I also attach a copy of a preview of the book written by Roger Bate, which recently
appeared in the Wall Street Journal.
These materials may help you in maximising the impact of this book in your own
market. Please remember that we have additional copies available at Millbank .
Contact Jacqui Earl or Laura O’Loughlin if you would like copies.
Bate’s book was published in Oct 1997 and surprise, surprise, the chapter highlighted in the publicity campaign was:
Research findings published in the book What Risk? cast doubt on the
relationship between lung cancer in non-smokers and environmental tobacco
smoke (secondary smoking).
One of the authors, Professor Robert Nilsson, a senior toxicologist at the
National Swedish Chemicals Inspectorate (the central agency for chemicals
control in Sweden), demonstrates that existing research in this area is based
on faulty sampling. …
What Risk? is published in association with the European Science and
Environment Forum (ESEF).
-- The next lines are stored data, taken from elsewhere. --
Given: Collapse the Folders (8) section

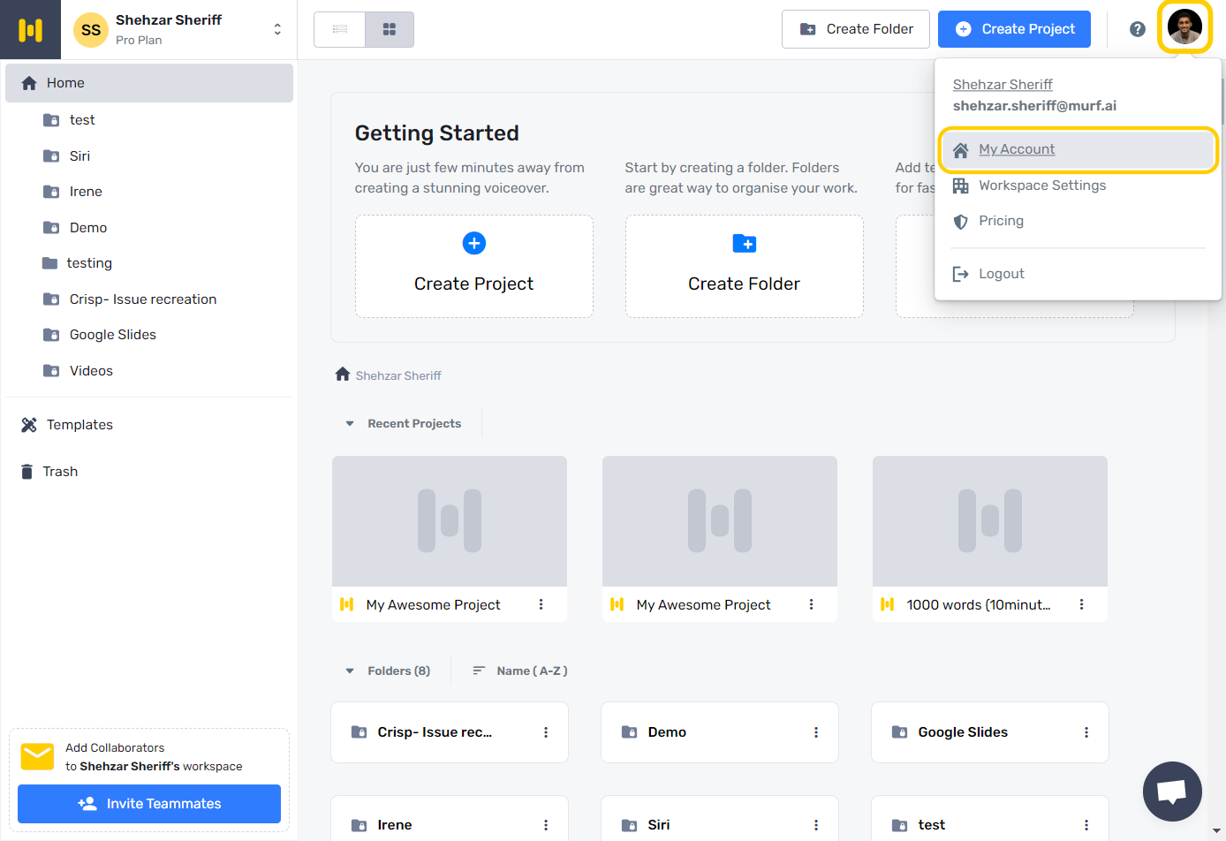Looking at the screenshot, I should (x=350, y=671).
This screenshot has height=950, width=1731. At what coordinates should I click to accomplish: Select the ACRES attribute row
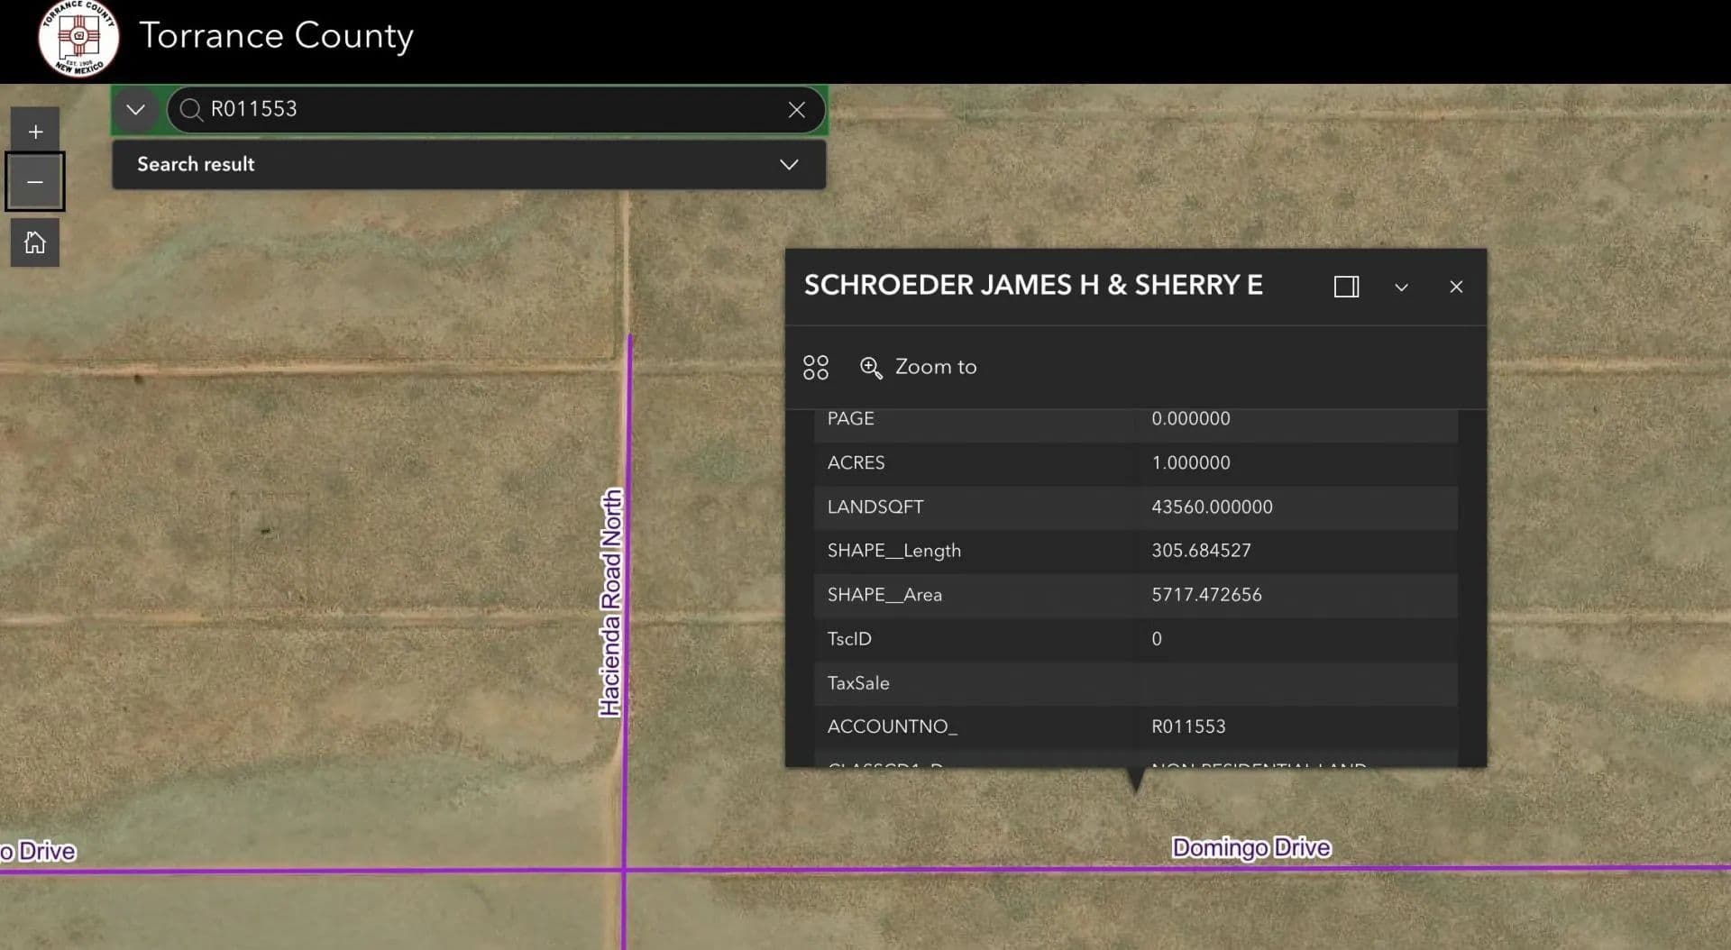click(1134, 462)
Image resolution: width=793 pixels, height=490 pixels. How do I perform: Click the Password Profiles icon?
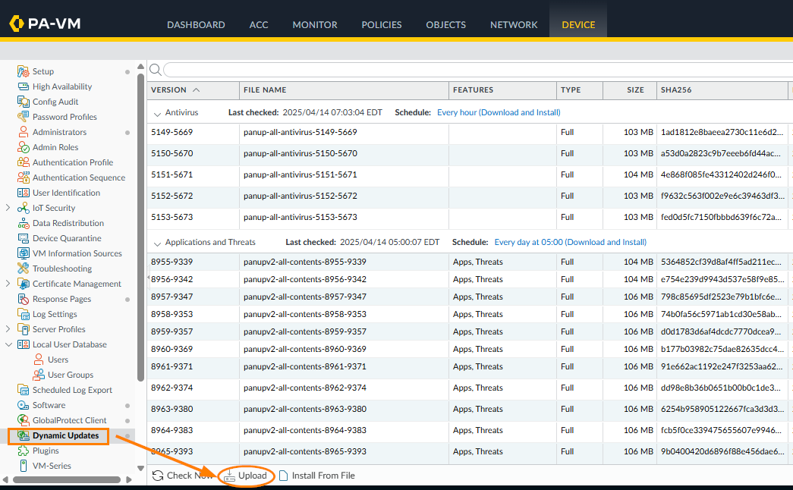point(23,117)
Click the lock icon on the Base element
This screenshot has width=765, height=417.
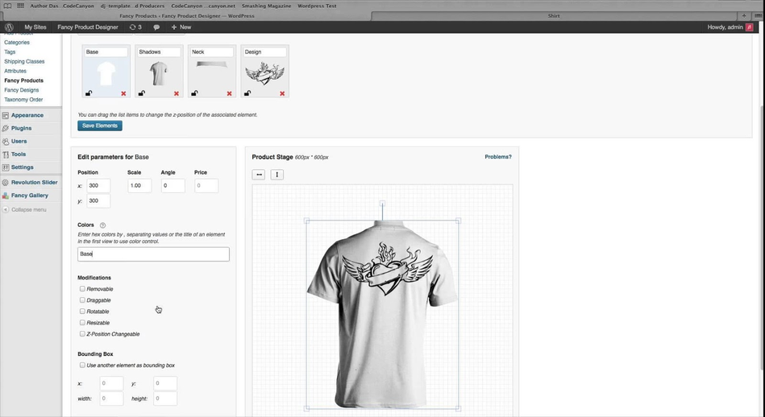click(x=89, y=93)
ESEF is an independent, non-profit making
alliance of scientists whose aim is to ensure that environmental debates are
properly aired, and that decisions which are taken and action that is proposed
are founded on sound scientific principles.
Of course there was no mention of the association of the book with tobacco companies.
The ESEF was then cited by journalists as part of their balanced coverage of the risks of ETS. For example, Nigel Hawkes in The Times March 1998:
PASSIVE smoking and its effects on health is a controversy that will not go away. Three weeks
ago the Government’s Scientific Committee on Tobacco and Health declared that clear evidence
from studies involving thousands of people showed that passive smoking increased the risk of
lung cancer by 26 per cent and the risk of heart disease by 23 per cent.
The report rested on studies published last year in the British Medical Journal by a team at St
Bartholomew’s Hospital and the Royal London School of Medicine. Tobacco companies
expressed doubts about the quality of the evidence, but the Government is expected to draw
heavily on it in preparing a White Paper on smoking, due out this summer.
Now a toxicologist unconnected with the tobacco industry, Professor Robert Nilsson of
Stockholm University, has launched a powerful criticism of the science . The risk of contracting
lung cancer from passive smoking is “extremely small, or even negligible”, he says. “Led by a
strongly felt conviction that tobacco smoke is a major health risk, some scientists and
physicians seem, to a varying degree, to have shelved their efforts to analyse the possible
effects of environmental tobacco smoke in the rigorous and objective manner that scientific
method requires.” His criticisms, published as a working paper of the European Science and
Environment Forum, are lengthy and detailed.
Then we have the letter (Sep 1998) that Bate claimed was the source for nearly all our suppositions:
As you probably know I was working for PMCS Brussels at a rate of 800
pounds sterling a day . I would be content to continue to work at the same
Bate returned value for money. Without knowing more about what you wil have him do I can’t judge his proposal. By copy of this to John, I invite his more recent opinion.
I think Bate is a very valuable resource and have strongly recommended that he play some role at UN level . I recall that we paid him up to GBP 10,0000 per month.
Bate continued to work with BAT. A Jan 1999 BAT action list to organise opposition to the WHO International Convention on Tobacco Control contains this item:
This CP and PR to make with Roger Bate at European Science and Environmental
Forum to see what action can be achieved .
Bate’s partner in founding Africa Fighting Malaria, Richard Tren, also makes an appearance in the Tobacco Documents, as the first author of a review of a World Bank report on the economics of tobacco control:
One can only speculate on why the Report was published, since its biases discount it from being a
useful economic study. But perhaps it will serve a useful political purpose by furthering calls for greater
international control of tobacco . Perhaps the World Bank and the Report ‘s authors may benefit from
the earmarked tobacco taxes the Report advocates.
And that’s just some of the documents in the Tobacco Archive.
I’ll save further analysis of Bate’s response for another post.